Revolutionary

Steven Soderbergh's two-part 'Che' biopic is a true work of art, despite the inevitable criticism to come

Che, about the adult life of Che Guevara, is a movie in two parts. However, even though those two parts are directed by the same man, star the same actor and tell, in succession, the same story, they look and feel nothing alike.

In the first film, director Steven Soderbergh turns up the director dial to infinity, using every trick ever created in the name of Louis B. Mayer. There are sequences in both color and black-and-white, a nonlinear narrative that jumps around in time and space, a wide variety of shooting styles, alterations in film stock, the insertion of newsreel footage, and rapid editing. It gives the entire enterprise a frenzied sense of youth and revolution.

In the second part, the narrative is strictly linear; the camera work is consistently handheld; the film stock is always the same washed-out color; and the story is slow and plodding and painful, creating an atmosphere of defeat and death.

So the first part is a lot more fun.

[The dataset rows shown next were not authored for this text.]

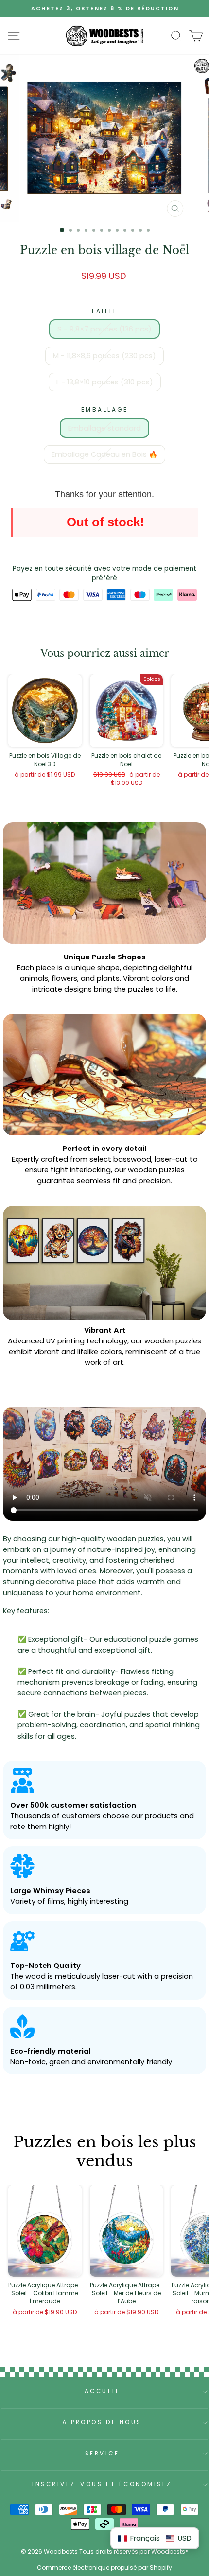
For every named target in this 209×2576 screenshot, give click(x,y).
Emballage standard (104, 428)
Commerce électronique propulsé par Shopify (104, 2567)
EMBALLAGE (104, 410)
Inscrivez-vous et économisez (102, 2484)
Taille (104, 311)
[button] (154, 2538)
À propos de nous (102, 2422)
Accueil (102, 2391)
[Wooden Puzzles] (104, 36)
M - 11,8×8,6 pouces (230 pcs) (104, 356)
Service (102, 2453)
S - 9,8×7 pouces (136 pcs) (104, 329)
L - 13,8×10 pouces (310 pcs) (104, 382)
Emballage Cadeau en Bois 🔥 (104, 454)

It's probably the most riveting movie ever made about an Argentinean who leads a communist revolution in a Caribbean nation. Starting with a dinner in Mexico City, winding its way through the jungles of Cuba, and circling high society in New York City in the early '60s to arrive at the United Nations, only to then head back through all those locales, Che: Part 1 creates a clear impression of an era and the central moments in a life. Benicio Del Toro is pretty much perfect in the lead role. The part demands the kind of charisma and sex appeal that could get your face turned into an iconic poster and your name dragged through the mud by right-wing bloggers 40 years after your death. But more importantly, it demands that you have an actual personality, a degree of depth and enough doubt to show that the ideas you put forward aren't the result of reading a script or having memorized an ideology, but rather come from an actual inner world. And that's why Soderbergh cast Del Toro and not Zac Efron, who probably looks more like Che Guevara, but doesn't quite have Del Toro's gravitas.

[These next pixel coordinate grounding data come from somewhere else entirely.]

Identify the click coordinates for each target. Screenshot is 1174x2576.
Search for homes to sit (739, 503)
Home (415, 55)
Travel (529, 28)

The second part of Che, though, is only about that gravitas. For that reason, it's a much more difficult film than Part 1, but no less an artistic achievement. In Part 1, Soderbergh can establish the character of Che as vibrant and inventive and excited, but also cautious and concerned and introspective. He doesn't whitewash Guevara's life; he shows executions and anger. But he also shows aspects that are left out of a lot of American representations of the Cuban revolution: the concern for the poor, Che's work as a doctor and teacher, and his interest in spreading literacy and health care.

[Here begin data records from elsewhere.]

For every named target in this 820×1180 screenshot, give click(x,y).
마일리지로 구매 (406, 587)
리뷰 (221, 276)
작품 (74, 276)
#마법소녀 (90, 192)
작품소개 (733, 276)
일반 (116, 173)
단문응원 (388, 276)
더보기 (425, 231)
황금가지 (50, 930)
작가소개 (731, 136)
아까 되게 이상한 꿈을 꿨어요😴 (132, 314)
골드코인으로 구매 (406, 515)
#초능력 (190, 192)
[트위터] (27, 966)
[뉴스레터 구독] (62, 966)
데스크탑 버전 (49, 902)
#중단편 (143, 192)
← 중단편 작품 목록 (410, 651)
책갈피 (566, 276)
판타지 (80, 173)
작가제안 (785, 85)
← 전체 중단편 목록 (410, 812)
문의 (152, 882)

Having established his character in the first film, Soderbergh looks at his character's limits in the second. As the movie meanders through beautiful highland forests, a handheld camera takes in intimate scenes of small bands of weary and undersupplied soldiers. Sweeping shots of mountains and valleys, while beautiful, hint at the revolutionaries' distance from the people. Where the first part showed hordes of troops and admirers and cities full of welcoming citizens, in the second, Che has to deal with peasants who hate and distrust him, and soldiers who barely have the will to go on.

Soderbergh does a good job of both showing Guevara's determination and questioning the legitimacy of the Bolivian plan. And throughout the second part, one feels the grim sense that Guevara has gone a step too far.

The tragic end is a traditional part of epic storytelling, and Soderbergh definitely gives Guevara's life the epic treatment. What he doesn't do is make Guevara more than human, or beyond reproach. He also doesn't fall for the trap of turning the film into a simple political commentary on Guevara's life. The biggest mistake would have been to try to create a politically balanced film, giving voice to all opinions on Che's life and works.

Instead, Soderbergh creates a more personal film, and I'm sure he'll be faulted for that by commentators from all parts of the political spectrum. But Che is a work of art much more than it's an attempt at political statement-making, and on that front, what Soderbergh has done is truly impressive.